• _引用本文_

————

それ以外にも、都市においてEVの活用が役に立つことがあります。以前、東京都内のある住宅地と駅を結ぶシャトルバスを作る計画が検討されたのですが、駅前の400mの区間だけ沿道の住民の反対にあったのです。その大きな理由が騒音で、結局シャトルバスを作る計画は実現されませんでした。まだEVや水素バスなどもなかった時代なので、もし電気や水素で走るバスがあったなら、あの住宅地の問題は解決されていたかもしれません。

一方で自動運転についてみてみると、その役割はまだ曖昧です。どう安全に運用するのかに関する研究や検討はとても進んでいるのですが、街の中でどう役立てていくのかについての議論が足りていません。ただ、車以外にも車椅子や配送ロボットの自動運転なども研究されていて、新しいモビリティツールとしてそういったものの活用が一気に進むと面白いと思っています。例えば、高齢者が多い住宅地でゴミ捨てなども無人配送ロボットがやってくれるようになれば、人々の生活もだいぶ楽になるでしょう。

──電動キックボードのような新しいモビリティも、スマートシティの中で活躍していくのでしょうか。

中村氏:近年、さまざまなことやものが多様化しており、いろいろなメリットを生み出していると思っています。移動の仕方も多様になってきたので、その移動が個人の幸せにつながるのであれば、選択肢は多いことが望ましいでしょう。電動キックボードなども含めた、いろいろな道具を使った移動方法が選べるマルチモーダルの施策が大切です。そうなれば、車を運転する以外に出かける手段がない、だから年を取ったら外出は諦めるしかない、などという世の中にはならないでしょう。

ただ、現状ではそれらのモビリティツールが走れる道路は限られているので、今後は道路の割り当てや使い方のルールを考えていく必要があります。すなわち、道路交通法と道路運送車両法だけではなく道路法、そして道路構造令についての検討が必要になるのです。例えば、広い道路なら車が走る車線を減らして、残りの車線に電動キックボードや自転車を走らせるという選択肢だってあります。一般には、車の車線を減らすと渋滞が増えると考える人も多く、何事だという論調になってしまうでしょう。ただ、車の車線を減らしても、多様な移動手段が選べることによって車の台数が減れば渋滞は起きないし、よしんば多少渋滞が起きたとしても、歩行者や自転車、そして新しいモビリティツールが安全で快適に道路を利用できるのであれば、それを優先するという考え方もありえると思います。そういう決断をするスマートシティがあってもよいのではないでしょうか。

MaaSの目的は誰でもが利用できる1つのサービス

──多様なモビリティの活用という意味では、海外ではMaaSの活用が進んでいますね。

————

• _データ抜粋_
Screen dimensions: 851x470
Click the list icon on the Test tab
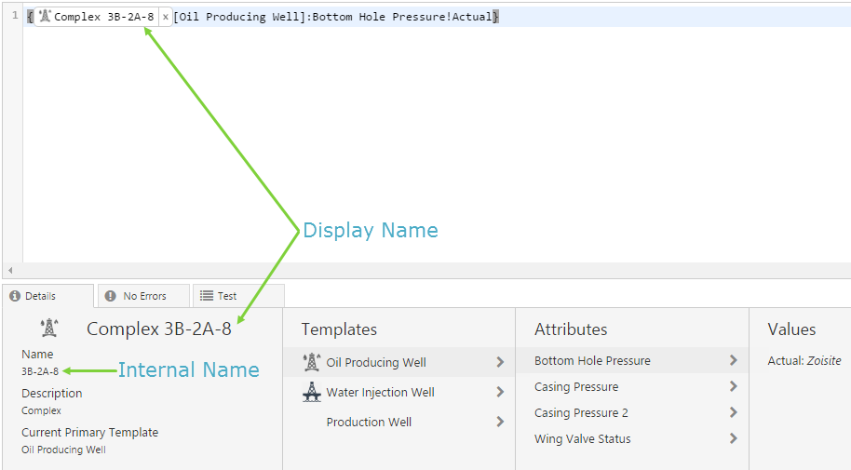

————

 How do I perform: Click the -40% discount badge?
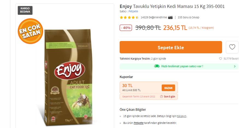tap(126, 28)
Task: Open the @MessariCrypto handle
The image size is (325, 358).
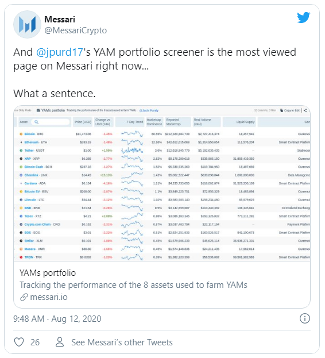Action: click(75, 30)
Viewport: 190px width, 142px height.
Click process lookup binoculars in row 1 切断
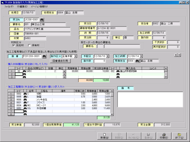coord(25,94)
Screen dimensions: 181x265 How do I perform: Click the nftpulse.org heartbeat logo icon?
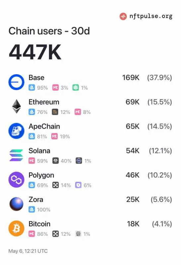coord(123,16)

————

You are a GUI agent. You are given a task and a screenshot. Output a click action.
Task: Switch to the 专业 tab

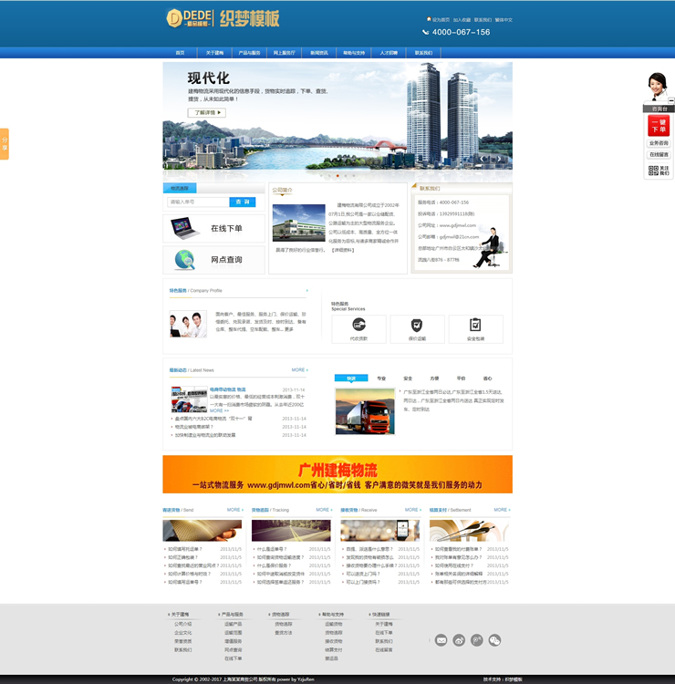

————

• _課題内容_
本文の「それ以外にも、都市においてE」から「世の中にはならないでしょう。」までの部分（両端を含む）を、「シャトルバス」を「路線バス」に置き換えて書き直しなさい。

• _解答文_
それ以外にも、都市においてEVの活用が役に立つことがあります。以前、東京都内のある住宅地と駅を結ぶ路線バスを作る計画が検討されたのですが、駅前の400mの区間だけ沿道の住民の反対にあったのです。その大きな理由が騒音で、結局路線バスを作る計画は実現されませんでした。まだEVや水素バスなどもなかった時代なので、もし電気や水素で走るバスがあったなら、あの住宅地の問題は解決されていたかもしれません。

一方で自動運転についてみてみると、その役割はまだ曖昧です。どう安全に運用するのかに関する研究や検討はとても進んでいるのですが、街の中でどう役立てていくのかについての議論が足りていません。ただ、車以外にも車椅子や配送ロボットの自動運転なども研究されていて、新しいモビリティツールとしてそういったものの活用が一気に進むと面白いと思っています。例えば、高齢者が多い住宅地でゴミ捨てなども無人配送ロボットがやってくれるようになれば、人々の生活もだいぶ楽になるでしょう。

──電動キックボードのような新しいモビリティも、スマートシティの中で活躍していくのでしょうか。

中村氏:近年、さまざまなことやものが多様化しており、いろいろなメリットを生み出していると思っています。移動の仕方も多様になってきたので、その移動が個人の幸せにつながるのであれば、選択肢は多いことが望ましいでしょう。電動キックボードなども含めた、いろいろな道具を使った移動方法が選べるマルチモーダルの施策が大切です。そうなれば、車を運転する以外に出かける手段がない、だから年を取ったら外出は諦めるしかない、などという世の中にはならないでしょう。